A big breakthrough for electronic skin will come when it can be made soft and bendable like human skin. Soft and comfortable electronic skin would make for a superior ability to handle objects and eliminate much of the inconvenience and discomfort associated with current alternatives. It would also mark a significant step towards its use in wearable technology.

But this is a challenge. For the skin to conform to curved surfaces, the electronics need to be bendable and microelectronics technology is at present, essentially flat.

A variety of approaches and designs are being pursued to overcome this problem though. Early attempts to obtain bendable electronic skin followed the flexible printed circuit board route. Here, off-the-shelf sensing and electronic components are soldered to bendable printed circuit boards. These solutions are akin to having mechanically integrated but otherwise distinct and stiff sub-circuit islands of off-the-shelf electronic components, connected to one another by metal interconnects.

The approach has been successfully used in ROBOSKIN, during which we developed tactile skin for various robots including the iCub humanoid robot developed at IIT in Italy.

The semi-rigid skin we produced is one of the most functional ways to cover body parts with large curvatures, such as arms of iCub. It serves some of the most pressing needs in robotics for the time being but soon we’ll need something superior to that made possible today with off-the-shelf components.

An interesting development in this direction is electronic skin that uses organic semiconductor-based thin film transistors, which has been developed at the University of Tokyo and Stanford University. The organic semiconductors have inherent bendability because of their particular molecular structures, which goes some way to solving the softness problem.

On the downside, transistors and sensors are slow when used with these materials because of the low charge carrier mobility. It takes electrons longer to move within these materials than in others. They are also less stable.

To effectively use electronic skin in robotics or elsewhere, we need sensory data to be acquired and transmitted in less than a millisecond so that the robot can react quickly. That means that high-mobility materials like single-crystal silicon are a better option. At the University of Glasgow, we’re developing electronic skin using silicon and other high-mobility materials that can be processed using micro/nanofabrication tools.

But this takes us back to the flexibility problem because silicon cracks on bending. We have overcome these challenges by using a transfer-printing approach. We carve silicon nanowires out of bulk wafers and transfer print them onto flexible plastic substrates. The skin itself is a rubbery polymer called polyimide that has tiny silicon nanowires on it, which lead to thin-film transistors and sensors.

Flexible, human like skin will be particularly important in our attempts to improve prosthetics – a field that is already, in many ways very advanced. Using what’s called myoelectric linking, a prosthetic limb can pick up electrical impulses from remaining muscle fibres on the arm or leg, transmitting those impulses to articulating fingers and a thumb.

But even though prosthetic limbs are continually being upgraded and remodelled to look and function as close to a real limb as possible, they still lack the characteristics of human skin because they are much stiffer. Eventually, these advanced prosthetic devices will be expected to touch and be touched by other people.

This goal is closer than ever with the sensitive synthetic skin being developed at the University of Glasgow.
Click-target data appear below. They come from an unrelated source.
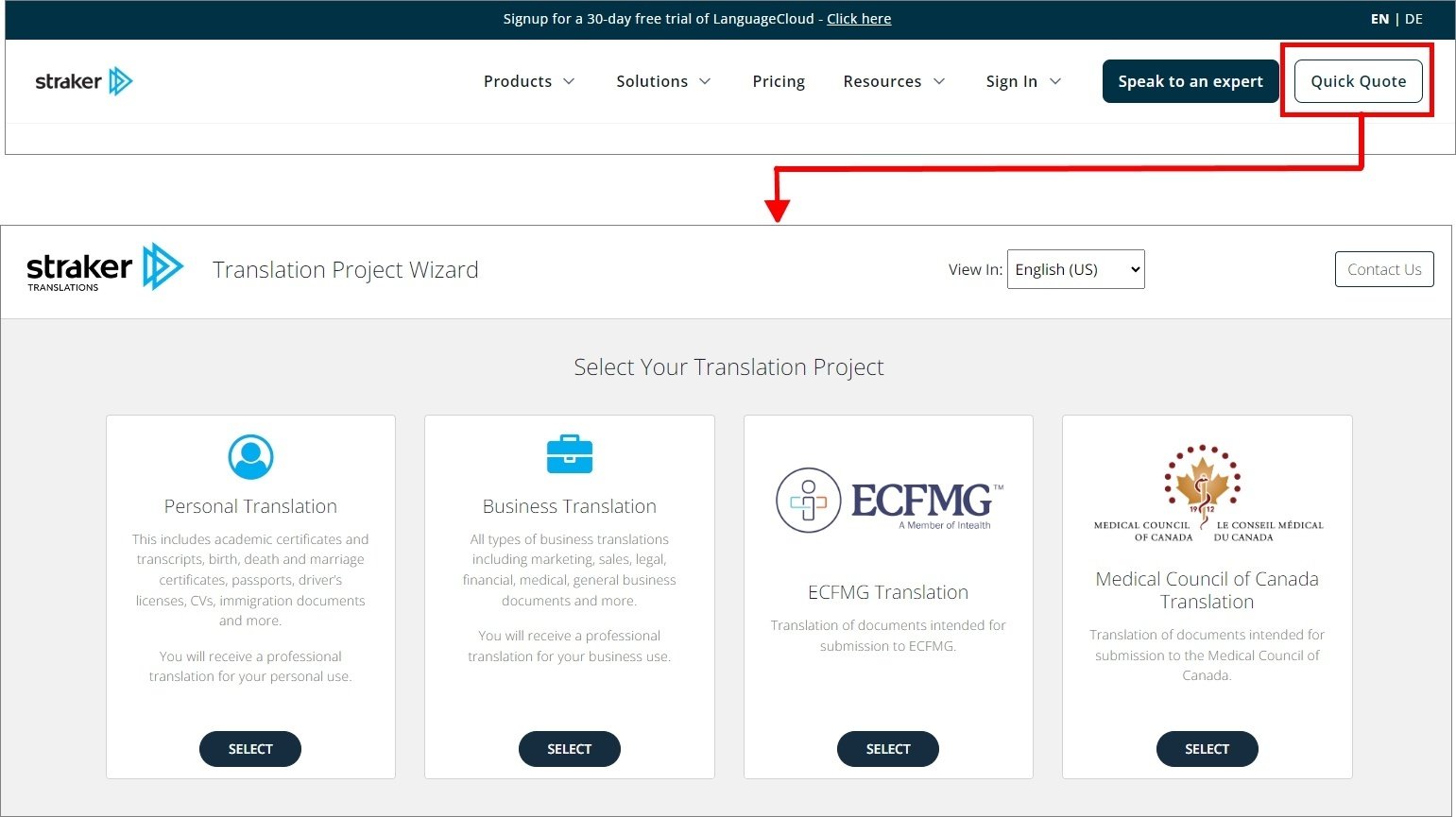Viewport: 1456px width, 817px height.
Task: Click SELECT under ECFMG Translation
Action: (x=887, y=748)
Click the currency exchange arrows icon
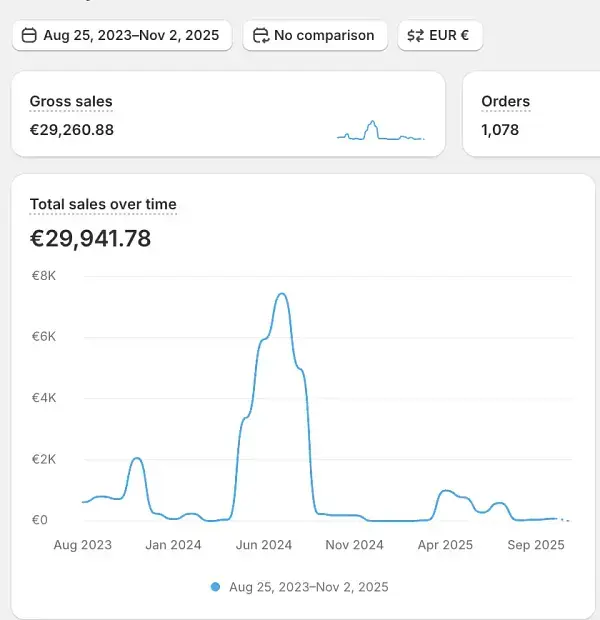600x620 pixels. [x=415, y=36]
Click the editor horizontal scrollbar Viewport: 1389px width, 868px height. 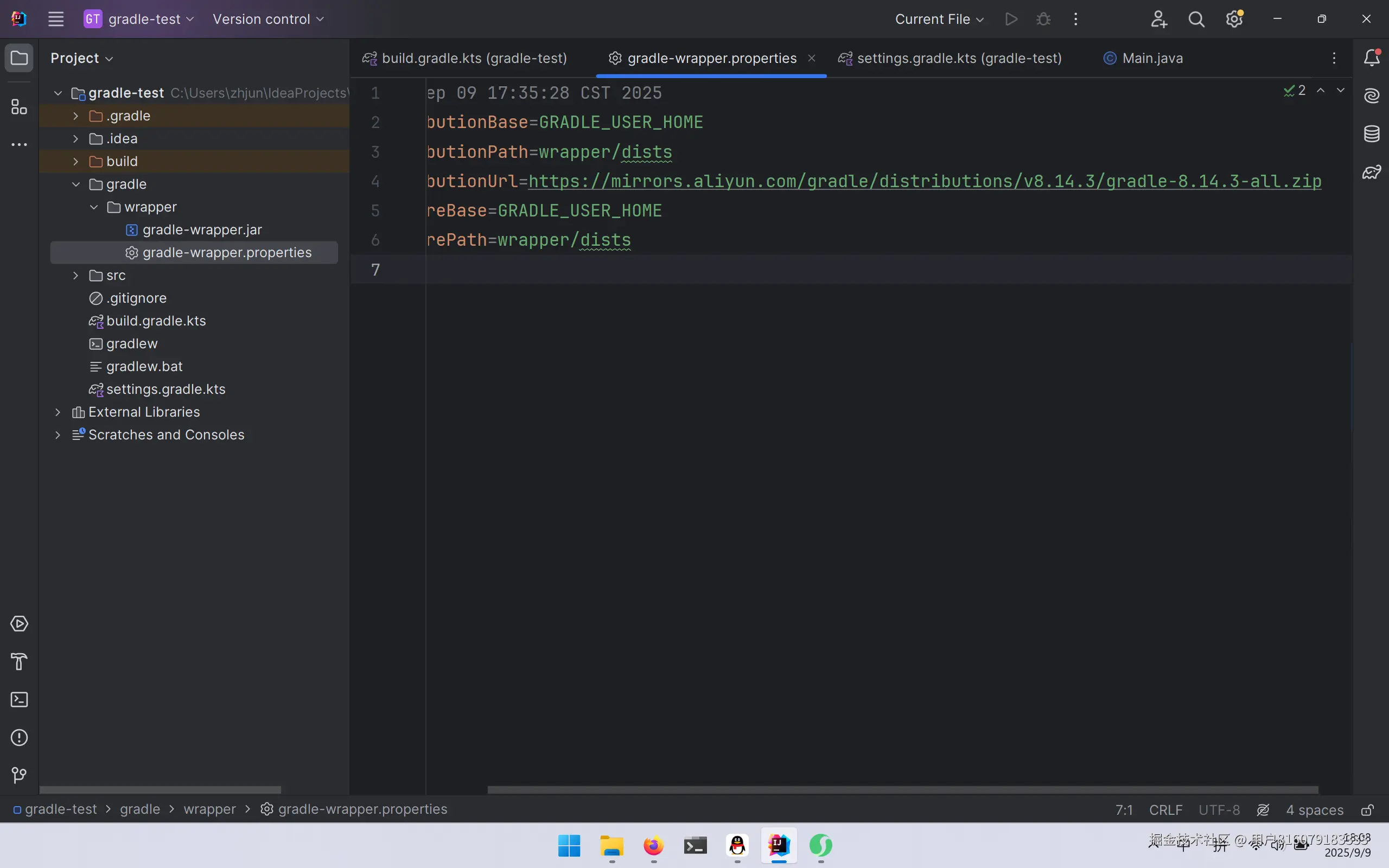[x=902, y=790]
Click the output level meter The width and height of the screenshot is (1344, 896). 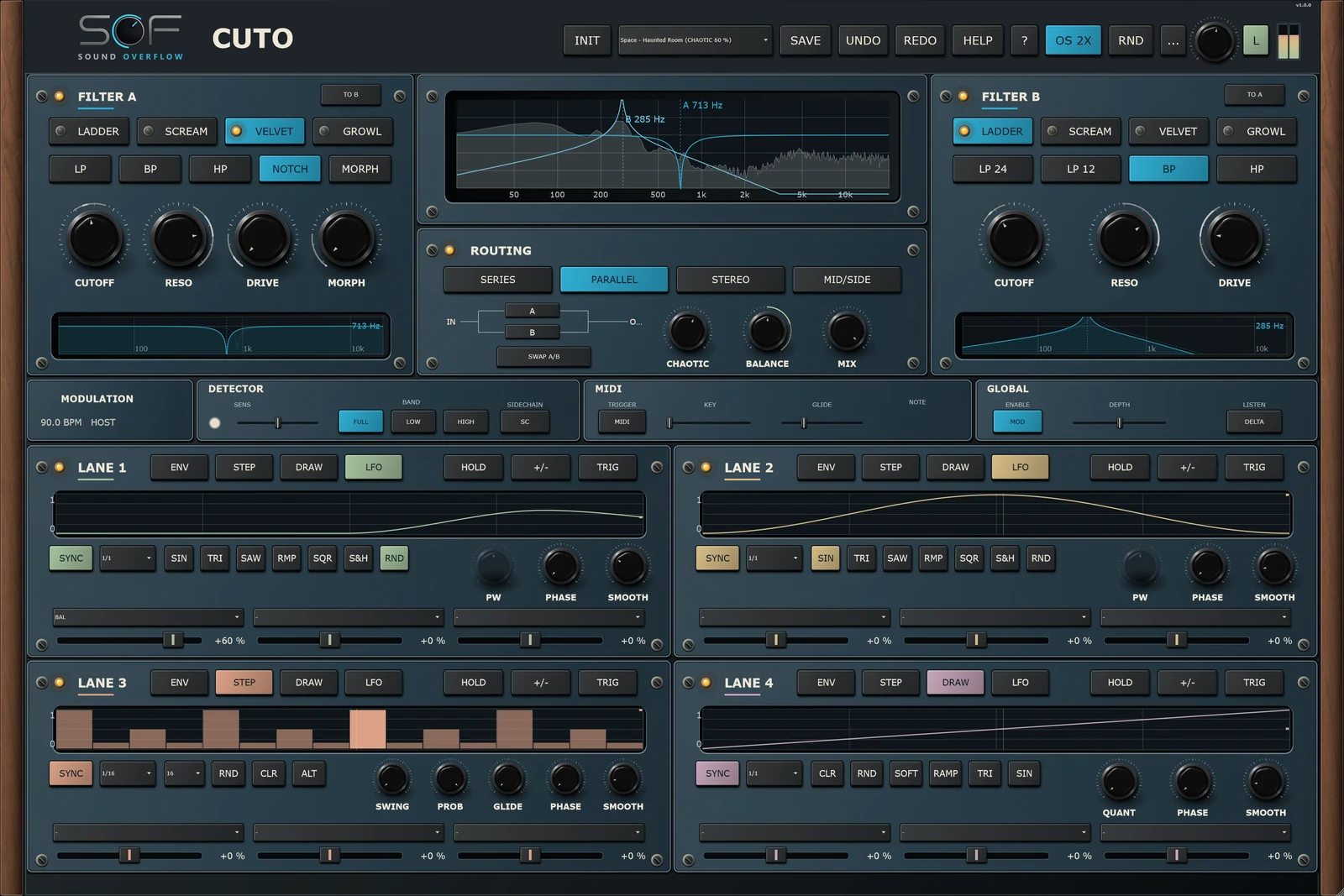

This printable tactile skin could lead to next-generation prosthetic arms that would enable users to feel a light touch, shake hands, and type naturally because the arm will send signals to the brain and in turn respond to brain signals.

Once these hurdles are overcome, we can further improve the experience of using electronic skin using smaller and more efficient batteries and lifelike materials that will more closely resemble real skin. It’s an exciting era for the field, with lots of developments on the horizon.